The UK trails countries like Germany, Spain Italy and France when it comes to making its services available digitally, despite being seen as a leader in digital innovation, according to a benchmark of eGovernment services across Europe.
With an overall digital services score of 59%, it was some way behind Germany (76%), Spain (76%), Italy (64%) and France (63%). The UK could benefit from its innovation leadership if it adopts the right identification technology and uses authenticated sources of information that can be re-used across the public sector.
The eGovernment Benchmark study from Capgemini surveyed over 10,000 websites across the EU countries, and measured the digital service quantity and quality for: starting a business, losing and finding a job, studying, and family life.
“The UK is undoubtedly a leader in terms of digital innovation and the design of user-centric services, so it might seem surprising that this year’s eGov Benchmark shows it slightly falling behind the group of the biggest European economies in terms of digitising its services,” said Niels Van Der Linden, principal Consultant at Capgemini Consulting.
“The UK has developed a number of very smart digital initiatives, and is now working hard to implement these solutions across its entire public sector.

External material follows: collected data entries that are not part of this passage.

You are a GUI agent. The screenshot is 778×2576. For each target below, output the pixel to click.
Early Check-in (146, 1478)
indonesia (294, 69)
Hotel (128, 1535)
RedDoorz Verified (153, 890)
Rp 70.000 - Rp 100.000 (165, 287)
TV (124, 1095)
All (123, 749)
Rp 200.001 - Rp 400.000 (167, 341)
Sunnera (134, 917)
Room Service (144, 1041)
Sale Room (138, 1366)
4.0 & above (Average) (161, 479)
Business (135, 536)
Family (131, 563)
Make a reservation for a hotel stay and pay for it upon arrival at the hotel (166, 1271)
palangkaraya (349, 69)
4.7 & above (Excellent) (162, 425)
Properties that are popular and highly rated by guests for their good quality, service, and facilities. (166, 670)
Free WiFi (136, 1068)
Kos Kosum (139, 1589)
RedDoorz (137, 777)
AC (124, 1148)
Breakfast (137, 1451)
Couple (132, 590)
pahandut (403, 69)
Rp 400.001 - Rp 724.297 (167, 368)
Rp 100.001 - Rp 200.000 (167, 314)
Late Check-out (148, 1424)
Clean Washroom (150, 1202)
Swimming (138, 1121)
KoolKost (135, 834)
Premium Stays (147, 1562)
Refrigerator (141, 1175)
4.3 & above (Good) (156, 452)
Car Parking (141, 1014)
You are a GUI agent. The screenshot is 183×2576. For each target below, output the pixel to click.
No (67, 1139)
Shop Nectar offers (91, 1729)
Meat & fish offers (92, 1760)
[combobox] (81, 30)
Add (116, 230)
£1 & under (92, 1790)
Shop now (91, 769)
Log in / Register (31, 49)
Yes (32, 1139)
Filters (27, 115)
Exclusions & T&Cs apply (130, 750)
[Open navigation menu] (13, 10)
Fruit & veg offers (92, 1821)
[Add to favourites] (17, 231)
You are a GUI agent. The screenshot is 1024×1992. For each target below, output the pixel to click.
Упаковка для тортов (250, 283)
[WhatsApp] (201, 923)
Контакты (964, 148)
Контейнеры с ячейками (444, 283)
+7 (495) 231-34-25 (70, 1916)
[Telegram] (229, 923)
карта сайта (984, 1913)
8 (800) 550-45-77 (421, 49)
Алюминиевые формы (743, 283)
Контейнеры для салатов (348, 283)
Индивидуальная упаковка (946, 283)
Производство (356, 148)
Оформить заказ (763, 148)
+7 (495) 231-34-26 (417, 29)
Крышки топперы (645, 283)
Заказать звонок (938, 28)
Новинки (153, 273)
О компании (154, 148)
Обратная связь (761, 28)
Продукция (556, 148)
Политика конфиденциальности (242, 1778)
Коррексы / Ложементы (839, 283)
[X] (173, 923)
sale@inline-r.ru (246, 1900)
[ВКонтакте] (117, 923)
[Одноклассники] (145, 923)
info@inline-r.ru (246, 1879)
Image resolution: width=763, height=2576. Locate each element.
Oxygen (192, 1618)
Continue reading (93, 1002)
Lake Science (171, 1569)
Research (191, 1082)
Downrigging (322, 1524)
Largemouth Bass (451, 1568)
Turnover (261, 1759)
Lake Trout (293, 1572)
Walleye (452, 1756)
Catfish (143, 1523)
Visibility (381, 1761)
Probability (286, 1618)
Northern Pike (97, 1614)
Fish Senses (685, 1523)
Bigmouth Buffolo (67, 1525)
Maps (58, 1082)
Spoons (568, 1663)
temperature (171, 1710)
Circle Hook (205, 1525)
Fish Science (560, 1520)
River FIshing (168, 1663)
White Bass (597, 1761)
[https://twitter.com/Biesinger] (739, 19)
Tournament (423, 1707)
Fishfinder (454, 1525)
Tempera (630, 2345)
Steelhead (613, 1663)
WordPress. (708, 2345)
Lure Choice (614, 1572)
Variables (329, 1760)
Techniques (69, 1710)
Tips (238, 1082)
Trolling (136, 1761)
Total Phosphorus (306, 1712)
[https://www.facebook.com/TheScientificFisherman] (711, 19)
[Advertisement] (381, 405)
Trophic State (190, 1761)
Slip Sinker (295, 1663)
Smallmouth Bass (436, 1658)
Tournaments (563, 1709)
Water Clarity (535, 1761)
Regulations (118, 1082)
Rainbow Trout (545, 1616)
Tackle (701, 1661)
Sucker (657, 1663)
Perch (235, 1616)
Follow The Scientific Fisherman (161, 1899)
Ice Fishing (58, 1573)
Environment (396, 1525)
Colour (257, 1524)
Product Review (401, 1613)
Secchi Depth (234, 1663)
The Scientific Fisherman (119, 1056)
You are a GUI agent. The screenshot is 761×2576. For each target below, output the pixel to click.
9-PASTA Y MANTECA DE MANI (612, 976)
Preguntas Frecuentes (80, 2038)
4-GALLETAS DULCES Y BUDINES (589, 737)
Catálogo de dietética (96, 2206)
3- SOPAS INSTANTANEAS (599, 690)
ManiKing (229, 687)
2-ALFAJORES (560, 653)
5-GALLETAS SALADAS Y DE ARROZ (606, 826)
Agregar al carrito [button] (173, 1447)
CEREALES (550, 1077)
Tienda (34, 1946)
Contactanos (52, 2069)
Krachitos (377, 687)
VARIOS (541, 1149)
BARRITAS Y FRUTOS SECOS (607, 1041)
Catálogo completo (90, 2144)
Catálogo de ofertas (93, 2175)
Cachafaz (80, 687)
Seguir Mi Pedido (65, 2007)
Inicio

The challenge for the UK in climbing up the ranks is to increase the availability of key enablers such as electronic identification and [authenticated sources of information so data can be reused], where other countries have already made steps forward.”
To be pulled up on this, the UK must be doing badly, because the total use of electronic identification was only possible in one of two European public services (52%), and pre-filling of online forms with data the government already knows about the user was only available in 47% of European public services.
The UK government’s Gov.uk Verify platform is one attempt to identify people across government services. But recent uptake figures show only 15 digital services use Verify, with an average of only 46% of people using those services being able to successfully create a verified identity. This is a far cry from the government’s original 2015 business case, which, according to documents seen by Computer Weekly earlier this year, planned for 90% of people being able to verify their identity online “with a 90% success rate by April 2016”.
Earlier this month, in her first speech on digital government since she was given ministerial responsibility for the digital agenda across Whitehall, Cabinet Office parliamentary under-secretary Caroline Nokes said the government is ramping up its work on digital services. “By 2020, we will have delivered at least 89 digital services, including a new digital mortgage service and an online divorce service,” she said.
The Capgemini report did find that the UK is doing well when it comes to making services mobile friendly, with a score of 91% compared with a European average of 54%, and was just above the European average for user centricity at 82%.
Quality rather than quantity is now the focus. According to the report, countries have accelerated to amount of services being made available via digital channels and now need to improve them. Quality improvements might include making the services more transparent and enabling forms to be prepopulated with personal information.
The report shows the European public sector continues to bring more services online. While countries quantitatively increased the online availability of public services, qualitative measures (e.g. more transparent delivery procedures and prepopulating online forms with personal data) are necessary to improve the overall digital service experience.
Progress being made
Overall, eGovernment performance in Europe is moving in the right direction, the report concluded. “For instance, good progress was made on the mobile friendliness dimension, with more than half of the services (54%) being mobile friendly (compared to 27% in 2015).
“User centricity of European public services reached the average of 85% which indicates a mature level of online availability of services and of interaction and feedback possibilities between citizens and public administrations.”
As well as improvement needed in identification and data source authentication, more also needs to be done on transparency, said the report. Authorities, it said, have to do more to disclose information on the process of service delivery, their own responsibilities and performance, as well as personal data usage.